Records from a collection:
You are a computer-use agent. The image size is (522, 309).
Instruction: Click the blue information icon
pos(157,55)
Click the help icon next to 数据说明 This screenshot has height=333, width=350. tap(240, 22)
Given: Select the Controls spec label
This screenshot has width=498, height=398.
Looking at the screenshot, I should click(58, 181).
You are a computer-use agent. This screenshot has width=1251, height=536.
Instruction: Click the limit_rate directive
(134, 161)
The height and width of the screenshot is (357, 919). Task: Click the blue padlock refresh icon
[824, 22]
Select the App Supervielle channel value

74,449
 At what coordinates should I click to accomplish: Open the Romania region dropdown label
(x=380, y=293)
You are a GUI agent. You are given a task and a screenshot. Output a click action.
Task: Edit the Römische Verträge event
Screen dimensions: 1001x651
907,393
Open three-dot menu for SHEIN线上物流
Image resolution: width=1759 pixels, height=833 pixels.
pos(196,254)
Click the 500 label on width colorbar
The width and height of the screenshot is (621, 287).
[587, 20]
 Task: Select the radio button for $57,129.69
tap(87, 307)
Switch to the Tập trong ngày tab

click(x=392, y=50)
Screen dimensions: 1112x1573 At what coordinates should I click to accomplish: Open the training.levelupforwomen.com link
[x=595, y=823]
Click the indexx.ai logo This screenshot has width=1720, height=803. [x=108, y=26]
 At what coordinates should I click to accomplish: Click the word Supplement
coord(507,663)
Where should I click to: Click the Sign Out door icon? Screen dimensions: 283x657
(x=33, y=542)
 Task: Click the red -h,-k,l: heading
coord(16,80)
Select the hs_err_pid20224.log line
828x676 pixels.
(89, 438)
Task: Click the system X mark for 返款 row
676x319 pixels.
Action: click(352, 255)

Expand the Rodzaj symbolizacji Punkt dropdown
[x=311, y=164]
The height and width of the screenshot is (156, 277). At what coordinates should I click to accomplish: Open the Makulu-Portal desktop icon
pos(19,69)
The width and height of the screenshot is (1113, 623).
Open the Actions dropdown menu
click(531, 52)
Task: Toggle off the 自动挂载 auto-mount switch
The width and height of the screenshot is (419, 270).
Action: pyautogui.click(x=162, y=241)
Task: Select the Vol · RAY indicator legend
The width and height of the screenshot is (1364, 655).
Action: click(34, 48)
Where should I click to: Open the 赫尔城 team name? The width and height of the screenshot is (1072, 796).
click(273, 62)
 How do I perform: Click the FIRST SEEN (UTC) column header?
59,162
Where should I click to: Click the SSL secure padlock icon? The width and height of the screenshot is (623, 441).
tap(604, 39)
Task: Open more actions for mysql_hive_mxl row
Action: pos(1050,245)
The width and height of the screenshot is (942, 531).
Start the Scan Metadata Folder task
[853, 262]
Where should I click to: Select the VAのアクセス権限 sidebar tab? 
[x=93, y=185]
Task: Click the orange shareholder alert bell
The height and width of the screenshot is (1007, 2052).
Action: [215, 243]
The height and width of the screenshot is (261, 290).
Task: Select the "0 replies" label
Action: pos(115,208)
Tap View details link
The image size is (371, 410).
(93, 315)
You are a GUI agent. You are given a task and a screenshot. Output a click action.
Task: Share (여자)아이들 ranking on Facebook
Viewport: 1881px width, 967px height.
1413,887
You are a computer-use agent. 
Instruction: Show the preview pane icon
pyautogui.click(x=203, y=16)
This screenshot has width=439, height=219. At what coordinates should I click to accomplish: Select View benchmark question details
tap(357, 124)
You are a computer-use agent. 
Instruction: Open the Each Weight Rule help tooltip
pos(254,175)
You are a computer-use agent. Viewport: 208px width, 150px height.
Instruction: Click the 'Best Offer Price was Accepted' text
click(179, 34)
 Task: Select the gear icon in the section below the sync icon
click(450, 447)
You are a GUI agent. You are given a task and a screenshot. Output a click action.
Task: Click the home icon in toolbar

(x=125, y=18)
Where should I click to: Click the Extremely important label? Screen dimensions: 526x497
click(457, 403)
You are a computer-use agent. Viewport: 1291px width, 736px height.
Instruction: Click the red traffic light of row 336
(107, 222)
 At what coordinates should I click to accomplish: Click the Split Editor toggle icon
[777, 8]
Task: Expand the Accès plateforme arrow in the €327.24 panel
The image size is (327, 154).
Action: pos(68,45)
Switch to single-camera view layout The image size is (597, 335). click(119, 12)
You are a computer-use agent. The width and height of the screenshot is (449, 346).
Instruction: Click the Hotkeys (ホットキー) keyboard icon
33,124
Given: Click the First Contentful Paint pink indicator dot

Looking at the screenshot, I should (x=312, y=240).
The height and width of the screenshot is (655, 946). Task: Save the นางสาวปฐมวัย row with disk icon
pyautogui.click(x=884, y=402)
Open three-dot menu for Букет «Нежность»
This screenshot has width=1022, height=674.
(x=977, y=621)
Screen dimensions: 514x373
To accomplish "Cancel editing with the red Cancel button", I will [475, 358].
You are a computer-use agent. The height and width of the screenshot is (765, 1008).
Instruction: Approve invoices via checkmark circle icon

EXERCISE PROMPT: Copy the lines of the data above exactly as written, beginning with the line containing "Where should I click to: Click the Sign" and ending with the line containing "Task: Click the orange shareholder alert bell", and leave out all other lines.

WORKED SOLUTION:
Where should I click to: Click the Sign Out door icon? Screen dimensions: 283x657
(x=33, y=542)
 Task: Click the red -h,-k,l: heading
coord(16,80)
Select the hs_err_pid20224.log line
828x676 pixels.
(89, 438)
Task: Click the system X mark for 返款 row
676x319 pixels.
Action: click(352, 255)

Expand the Rodzaj symbolizacji Punkt dropdown
[x=311, y=164]
The height and width of the screenshot is (156, 277). At what coordinates should I click to accomplish: Open the Makulu-Portal desktop icon
pos(19,69)
The width and height of the screenshot is (1113, 623).
Open the Actions dropdown menu
click(531, 52)
Task: Toggle off the 自动挂载 auto-mount switch
The width and height of the screenshot is (419, 270).
Action: pyautogui.click(x=162, y=241)
Task: Select the Vol · RAY indicator legend
The width and height of the screenshot is (1364, 655).
Action: click(34, 48)
Where should I click to: Open the 赫尔城 team name? The width and height of the screenshot is (1072, 796).
click(273, 62)
 How do I perform: Click the FIRST SEEN (UTC) column header?
59,162
Where should I click to: Click the SSL secure padlock icon? The width and height of the screenshot is (623, 441).
tap(604, 39)
Task: Open more actions for mysql_hive_mxl row
Action: pos(1050,245)
The width and height of the screenshot is (942, 531).
Start the Scan Metadata Folder task
[853, 262]
Where should I click to: Select the VAのアクセス権限 sidebar tab? 
[x=93, y=185]
Task: Click the orange shareholder alert bell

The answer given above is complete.